De twee woordvoerders van de Vrije Molukse Jongeren (VMJ) werden vorig jaar september opgepakt nadat ze in de media harde acties hadden aangekondigd waarbij slachtoffers zouden vallen. Makatita en Patty wilden op deze manier de regering dwingen zich in te zetten voor de komst van een interventiemacht op de Molukken.

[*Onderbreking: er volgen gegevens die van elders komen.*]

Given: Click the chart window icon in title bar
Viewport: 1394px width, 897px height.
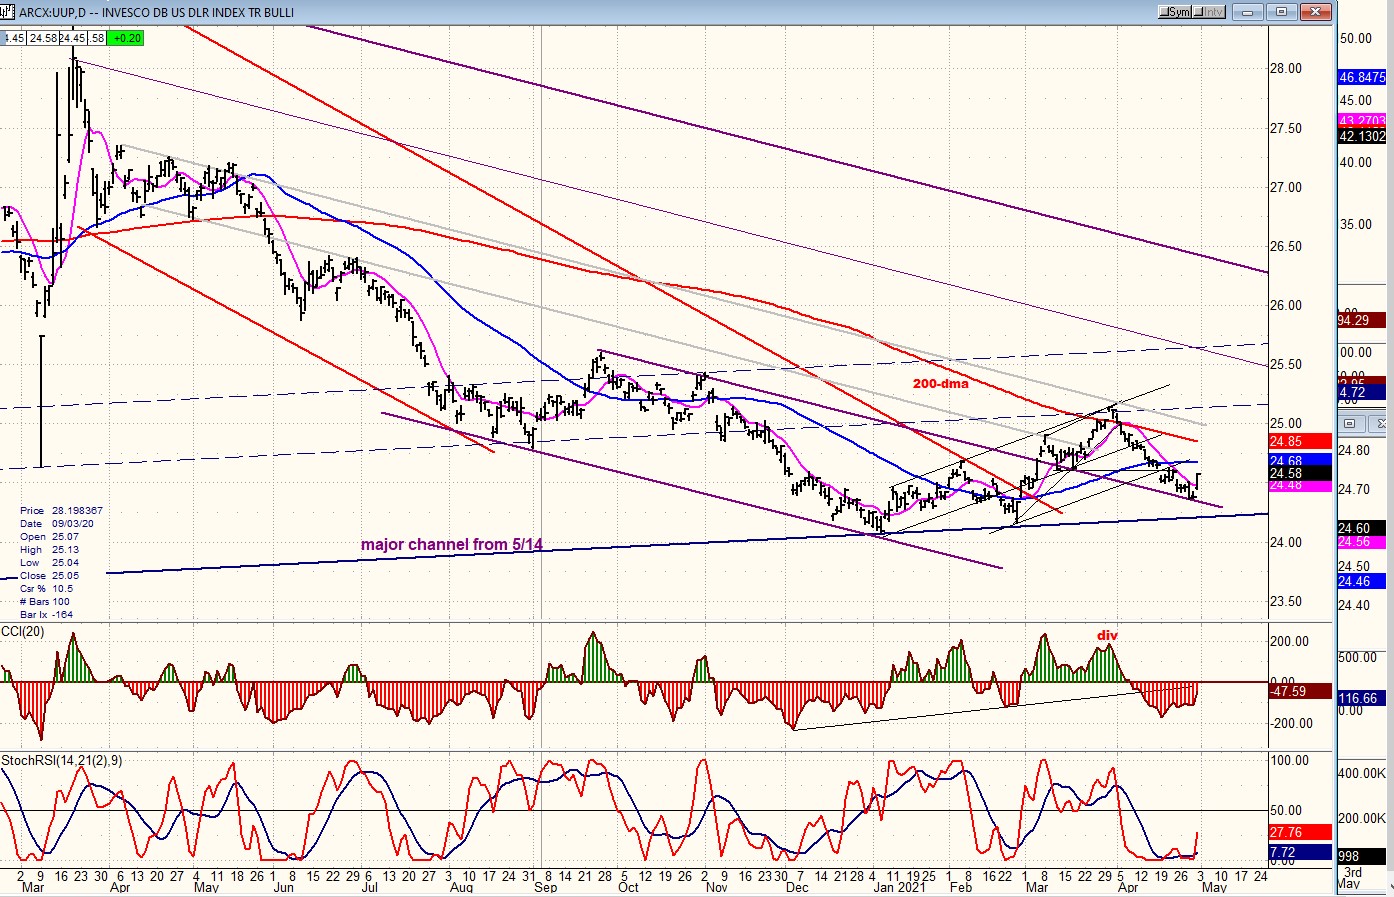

De twee jonge Molukkers werden aanvankelijk onder meer verdacht van het bedreigen van de ministerraad, opruiing en deelname aan een criminele organisatie. Deze aanklachten zijn inmiddels vervallen. Het openbaar ministerie vervolgde de twee wel voor het met de dood bedreigen van premier Kok en minister Van Aartsen van Buitenlandse Zaken. Na de dreigementen kregen Kok en Van Aartsen extra beveiliging.
Bij de rechter bleek dat de 36-jarige Patty en de 29-jarige Makatita nog niets van hun strijdbaarheid hadden verloren. Ze plaatsten een vlaggetje van de Vrije Republiek der Zuid-Molukken voor zich in de rechtszaal en vroegen de politierechter bij aanvang een moment van stilte voor de slachtoffers op de Molukken. Aan het eind van het proces zongen ze het Molukse volkslied, bijgevallen door geestverwanten op de tribune.

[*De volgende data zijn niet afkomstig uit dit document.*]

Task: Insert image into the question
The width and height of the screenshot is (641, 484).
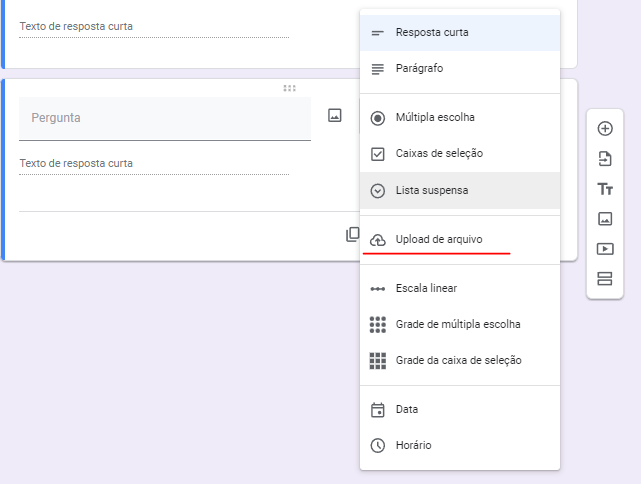Action: pos(335,116)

Van hun uitspraken hebben ze geen spijt. „Ik sta nog voor 100 procent achter de bedreigingen", zei Patty. Ook Makatita liet zich in dergelijke bewoordingen uit. Patty, zelf ambtenaar bij de provincie Overijssel, stelde dat hij geen enkel vertrouwen in de Nederlandse overheid meer heeft. De twee houden Nederland, als voormalig kolonisator van Indonesië, verantwoordelijk voor de ellende van het Molukse volk.
Het OM vindt dat de twee „heethoofden" met hun dreigementen aan het adres van Kok en Van Aartsen veel te ver zijn gegaan. De officier van justitie eiste tegen beiden een werkstraf van 120 uur en een voorwaardelijke celstraf van twee maanden, met een proeftijd van twee jaar.
Ook politierechter Van Kempen vindt dat de twee ver over de schreef zijn gegaan. De twee hebben op grove en onjuiste wijze geprobeerd invloed te krijgen op het kabinet en dat kan niet worden getolereerd, aldus de rechter.